> [Given exercise]
Copy everything in the records below, starting at the line that contains "Viewport: 2166px width, 1350px" and running down through the end of the records. Leave the pictures out.

Data listing:
====================

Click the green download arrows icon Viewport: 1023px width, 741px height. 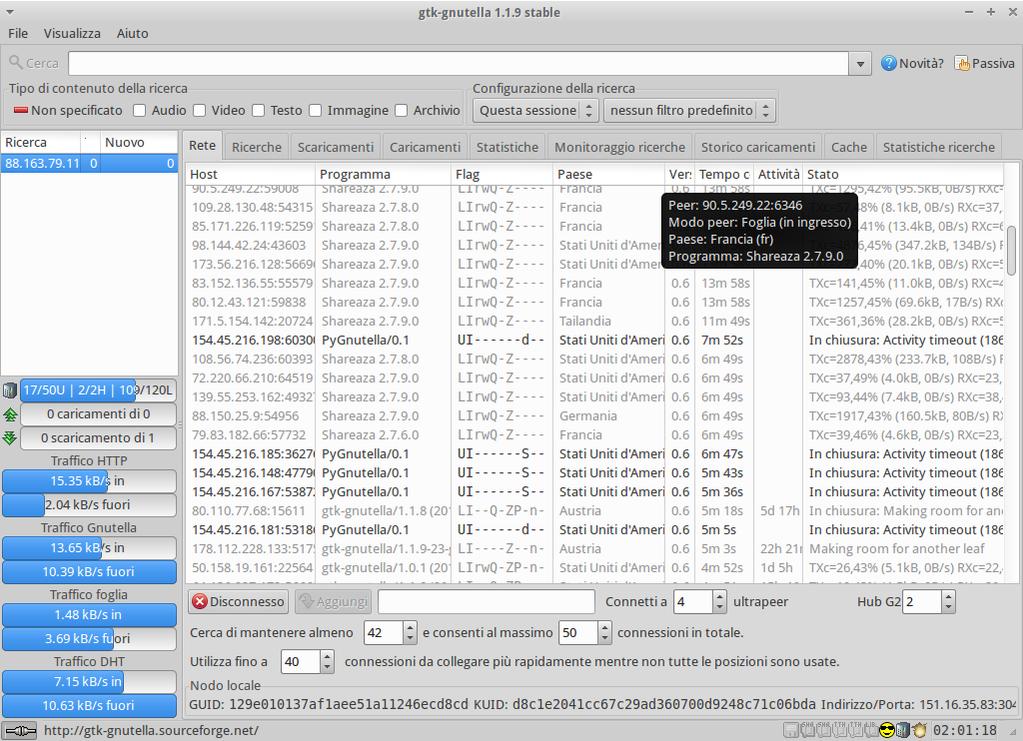[x=10, y=438]
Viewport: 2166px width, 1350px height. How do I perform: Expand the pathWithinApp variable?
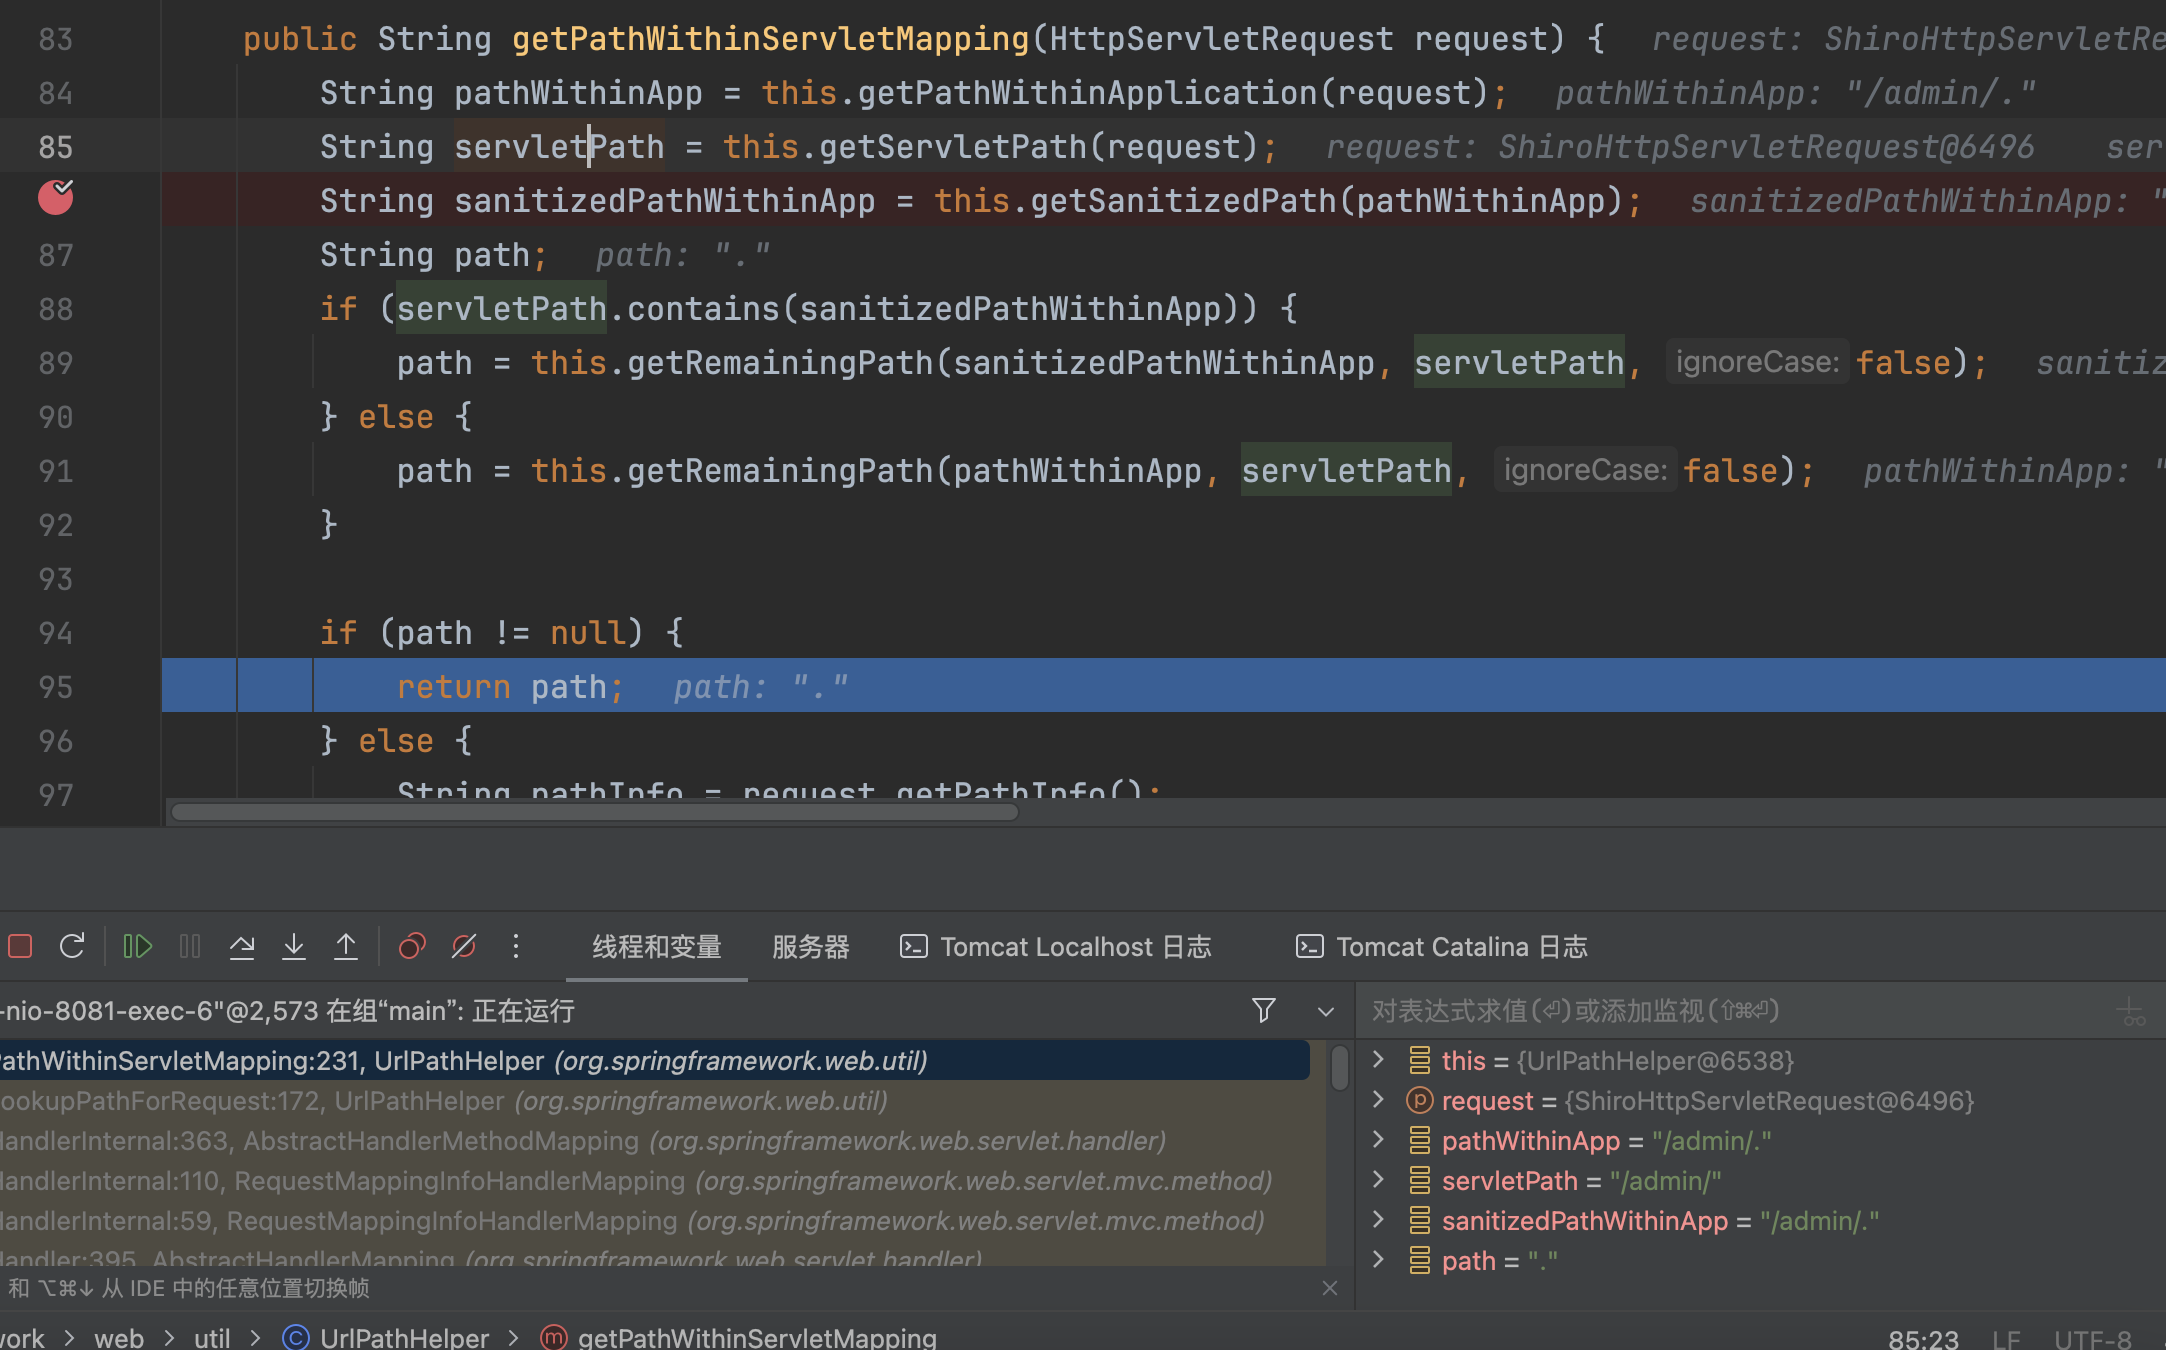(1378, 1140)
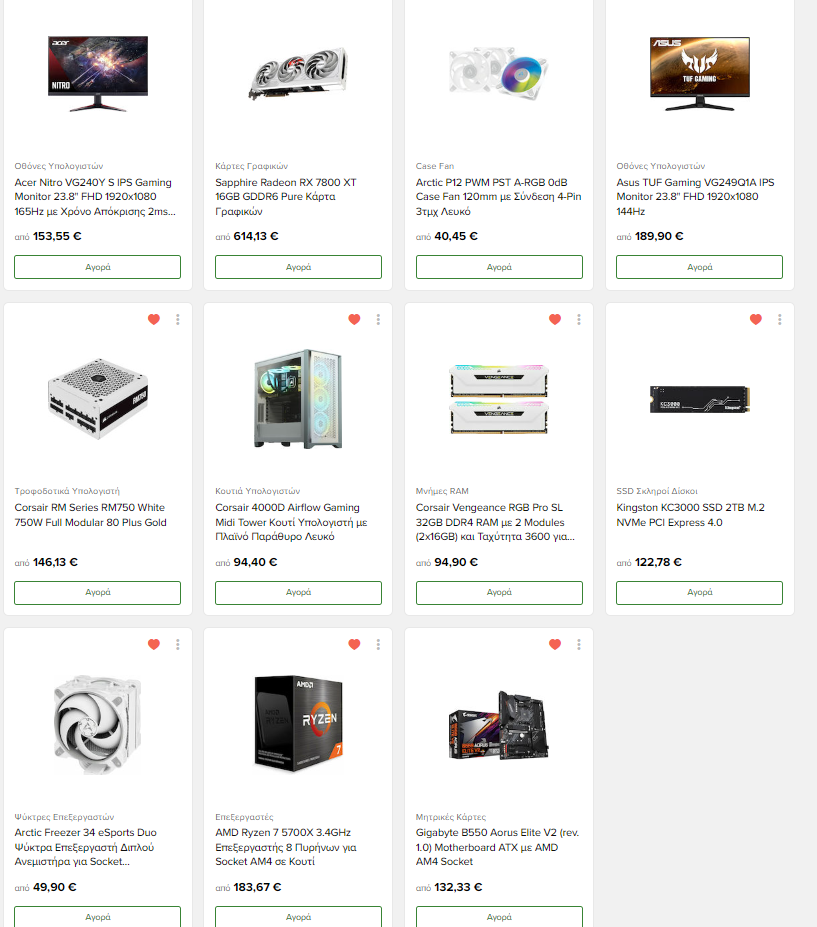Open three-dot menu on AMD Ryzen 7 card
Screen dimensions: 817x927
point(378,644)
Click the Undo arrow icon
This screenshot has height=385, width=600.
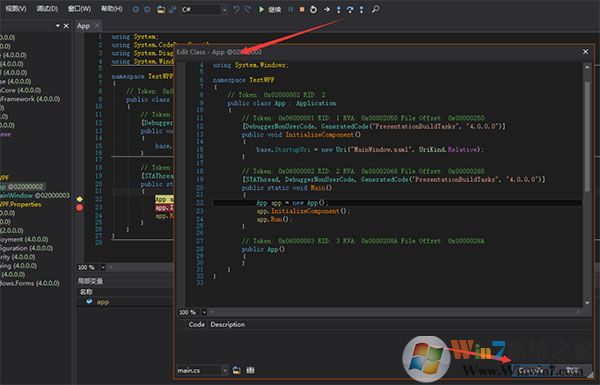click(236, 9)
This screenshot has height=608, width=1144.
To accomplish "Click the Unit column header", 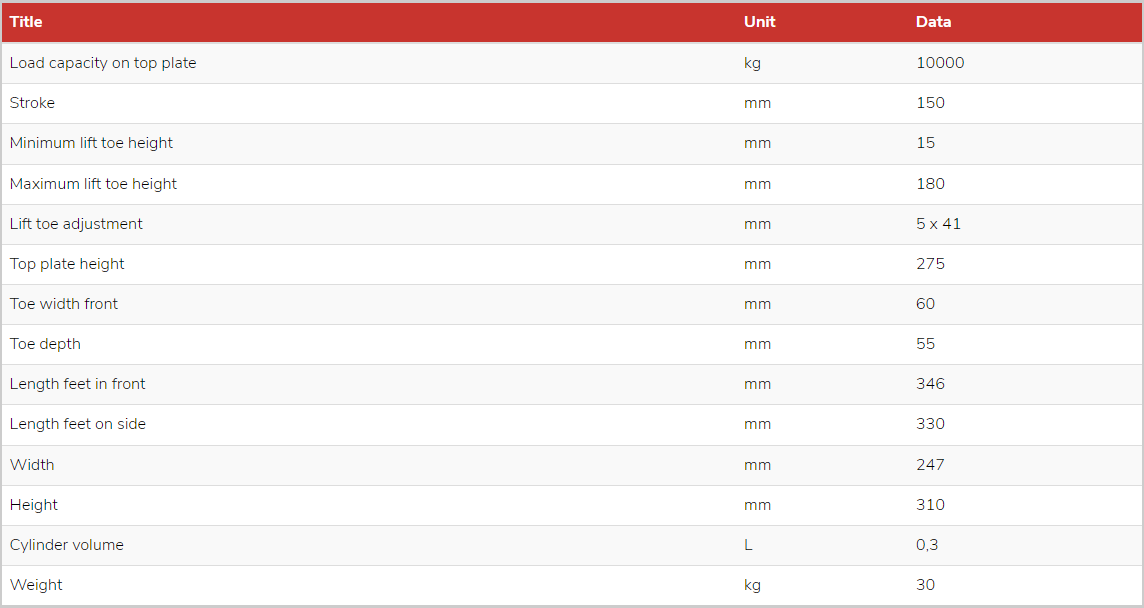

====================

> [Answer]
Viewport: 2166px width, 1350px height. How do I perform: Expand the pathWithinApp variable?
(1378, 1140)
Open three-dot menu on AMD Ryzen 7 card
Screen dimensions: 817x927
point(378,644)
Click the Undo arrow icon
This screenshot has height=385, width=600.
click(236, 9)
This screenshot has height=608, width=1144.
To accomplish "Click the Unit column header", 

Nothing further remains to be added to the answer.